The ensuing chaos certainly kept global audiences amused on Sunday. Two accountants from PwC, the official ‘tabulators’ of the Oscar Ceremony, Brian Cullinan and Martha Ruiz, oversaw the calculation of the votes and the winning envelope distribution on the night. It was Cullinan who picked up the envelope from the previous award category, Emma Stone for Best Actress in La La Land, and handed it to Beatty. It was therefore PwC’s fault that, for a whole two minutes, Moonlight was not awarded the Oscar and La La Land was – a mistake that the firm subsequently apologised for the following day.
PwC is a B2B firm. That means the people who select it are not like your auntie Gladys and the decision to hire it is not like buying some teabags.
So what has this got to do with marketing? It has become the fashion when any major company makes a goof that makes the headlines to immediately embark upon the same tired and inaccurate ritual. The brand in question is “plunged” into catastrophe, the crisis management clichés are quickly trotted out and every manner of brand expert duly informs a rabid media of the untold damage that this crisis will immediately have on brand equity, reputation and the bottom line.
Sure enough on Sunday night and then Monday morning, everyone quickly went through the motions. USA Today predicted that “short-term damage” to the PwC brand was inevitable. ABC News claimed that the Oscars mistake has put PwC’s “reputation in jeopardy”. Advertising Age concluded that the “Oscar Oops” could “spell lasting brand damage” for the firm. My favourite article was the Wall Street Journal’s, which argued, completely nonsensically, that the error would “hit the brand” but would not impact on the business. What? You’re the Wall Street Journal, get a grip. If it hurts the brand it’s going to hurt the business. But it’s going to do neither, so why even bother writing this crap?
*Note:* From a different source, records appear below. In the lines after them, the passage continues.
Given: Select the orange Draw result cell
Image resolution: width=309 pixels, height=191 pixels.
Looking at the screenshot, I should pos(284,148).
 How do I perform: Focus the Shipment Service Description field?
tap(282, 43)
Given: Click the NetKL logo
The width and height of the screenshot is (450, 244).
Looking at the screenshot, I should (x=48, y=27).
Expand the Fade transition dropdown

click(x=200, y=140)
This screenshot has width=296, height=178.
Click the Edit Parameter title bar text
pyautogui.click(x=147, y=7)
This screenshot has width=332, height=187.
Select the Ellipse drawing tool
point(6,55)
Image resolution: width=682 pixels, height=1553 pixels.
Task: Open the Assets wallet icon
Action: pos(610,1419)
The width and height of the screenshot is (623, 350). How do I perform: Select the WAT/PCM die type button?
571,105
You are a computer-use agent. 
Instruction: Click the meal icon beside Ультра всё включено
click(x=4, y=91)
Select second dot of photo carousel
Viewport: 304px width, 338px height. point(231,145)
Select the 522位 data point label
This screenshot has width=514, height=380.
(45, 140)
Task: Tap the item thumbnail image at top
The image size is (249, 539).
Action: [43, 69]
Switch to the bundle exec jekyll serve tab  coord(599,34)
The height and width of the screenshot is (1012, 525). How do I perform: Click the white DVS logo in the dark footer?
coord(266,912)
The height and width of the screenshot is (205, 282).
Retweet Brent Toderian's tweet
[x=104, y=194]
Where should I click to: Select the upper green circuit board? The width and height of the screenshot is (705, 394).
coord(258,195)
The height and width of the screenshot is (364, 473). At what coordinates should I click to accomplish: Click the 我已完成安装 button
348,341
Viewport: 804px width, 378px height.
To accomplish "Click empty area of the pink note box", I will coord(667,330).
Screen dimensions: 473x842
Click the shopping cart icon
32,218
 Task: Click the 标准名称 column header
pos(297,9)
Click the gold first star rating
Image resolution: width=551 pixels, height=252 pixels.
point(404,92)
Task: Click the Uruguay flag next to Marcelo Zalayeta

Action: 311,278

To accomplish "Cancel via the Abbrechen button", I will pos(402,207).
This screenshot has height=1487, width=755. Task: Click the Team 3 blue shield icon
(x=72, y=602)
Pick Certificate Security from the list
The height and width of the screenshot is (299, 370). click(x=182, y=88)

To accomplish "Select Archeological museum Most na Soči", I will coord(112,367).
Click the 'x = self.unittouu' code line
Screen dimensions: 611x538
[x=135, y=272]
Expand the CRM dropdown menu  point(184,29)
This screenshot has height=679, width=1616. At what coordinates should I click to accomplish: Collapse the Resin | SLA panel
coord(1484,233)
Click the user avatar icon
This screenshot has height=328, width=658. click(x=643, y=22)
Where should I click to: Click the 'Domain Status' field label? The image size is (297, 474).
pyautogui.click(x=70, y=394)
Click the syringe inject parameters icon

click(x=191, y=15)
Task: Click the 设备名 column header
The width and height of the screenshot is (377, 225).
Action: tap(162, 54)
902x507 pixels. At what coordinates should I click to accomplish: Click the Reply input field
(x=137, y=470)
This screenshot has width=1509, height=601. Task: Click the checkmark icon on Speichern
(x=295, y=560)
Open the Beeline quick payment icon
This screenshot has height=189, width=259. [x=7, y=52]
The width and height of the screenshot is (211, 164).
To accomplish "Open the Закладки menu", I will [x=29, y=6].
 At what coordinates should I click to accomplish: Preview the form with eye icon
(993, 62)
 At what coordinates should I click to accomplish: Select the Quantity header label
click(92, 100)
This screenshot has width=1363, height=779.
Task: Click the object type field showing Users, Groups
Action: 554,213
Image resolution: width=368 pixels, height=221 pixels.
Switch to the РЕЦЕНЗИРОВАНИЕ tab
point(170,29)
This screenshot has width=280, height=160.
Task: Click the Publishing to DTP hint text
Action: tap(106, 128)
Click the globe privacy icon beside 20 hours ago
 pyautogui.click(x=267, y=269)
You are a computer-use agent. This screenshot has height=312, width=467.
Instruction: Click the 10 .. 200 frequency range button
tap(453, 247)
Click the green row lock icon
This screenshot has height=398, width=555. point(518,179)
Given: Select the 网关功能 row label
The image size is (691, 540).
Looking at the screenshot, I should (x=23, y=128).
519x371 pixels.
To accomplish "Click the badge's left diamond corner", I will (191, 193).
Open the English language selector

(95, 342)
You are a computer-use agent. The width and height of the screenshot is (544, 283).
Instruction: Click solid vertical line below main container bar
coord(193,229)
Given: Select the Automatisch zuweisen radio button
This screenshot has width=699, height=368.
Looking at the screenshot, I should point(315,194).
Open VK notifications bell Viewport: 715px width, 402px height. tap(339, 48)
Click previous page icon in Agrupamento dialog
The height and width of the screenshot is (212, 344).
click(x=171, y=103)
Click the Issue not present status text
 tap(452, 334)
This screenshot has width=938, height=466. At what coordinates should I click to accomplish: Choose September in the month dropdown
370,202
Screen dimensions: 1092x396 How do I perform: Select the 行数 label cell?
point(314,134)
A special Oscar mention goes to “London-based independent branding specialist with decade’s worth of industry experience” Nigel Currie, who managed to get his nonsensical assessment into more than two hundred global media titles on Monday. His sage analysis was that this was “as bad a mess-up as you could imagine”. I even had some bloke on Twitter chide me that this was a bigger crisis than the BP Gulf of Mexico disaster. Yes, the 11-people-dead, $60bn, ocean-fucking, business-killing Gulf of Mexico disaster. That one.
And, of course, it’s all balls. Total balls. Giant monkey marketing balls covered in tinsel and silly string. Clearly most marketers and the journalists that cover these kinds of things are morons. Are you telling me that this morning all over London there are clients sitting in large corporate offices having urgent meetings because some bloke from accounting got a bit dizzy and picked up the wrong envelope and now, well, we are just not sure that we want to continue with that audit from PwC? Do you really think that about three days from now anyone will actually remember the name of the accounting firm that ballsed this up? Do you expect that PwC will suffer anything other than a bit of minor piss-taking over the next 48 hours?
PwC is a B2B firm. That means the people who select it are not like your auntie Gladys and the decision to hire it is not like buying some teabags. Almost all of PwC’s work comes from existing clients and is based on decades-long relationships. The brand that PwC has is forged from relationships between consultants and clients and not late-night Sunday TV and Faye Dunaway. To think anything else is childish, stupid, pointless drivel.
Marketing has become increasingly a pastiche of itself. Hopelessly out-of-touch commentators making hugely unsupportable observations that aren’t just questionable, but massively and hilariously stupid.
You want a crisis? You want one to really worry about? One that should, but won’t, damage the PwC brand and its hard-won reputation? Try googling Antoine Deltour, the ‘Lux Leaks’ whistleblower. Stop reading about the Oscars and spend the time understanding why he was fired from PwC and is now awaiting the outcome of his appeal against conviction for violating Luxembourg’s secrecy laws. That’s the brand crisis that journalists and marketers and social media should be focused on. Maybe if they make a movie about Deltour and his heroic and entirely selfless decision to shine a light on the shitty, shitty business world we all currently operate in we might finally get to talk about him one day. And PwC will have a real crisis to manage.
Meanwhile I will leave the marketers to live in La La Land.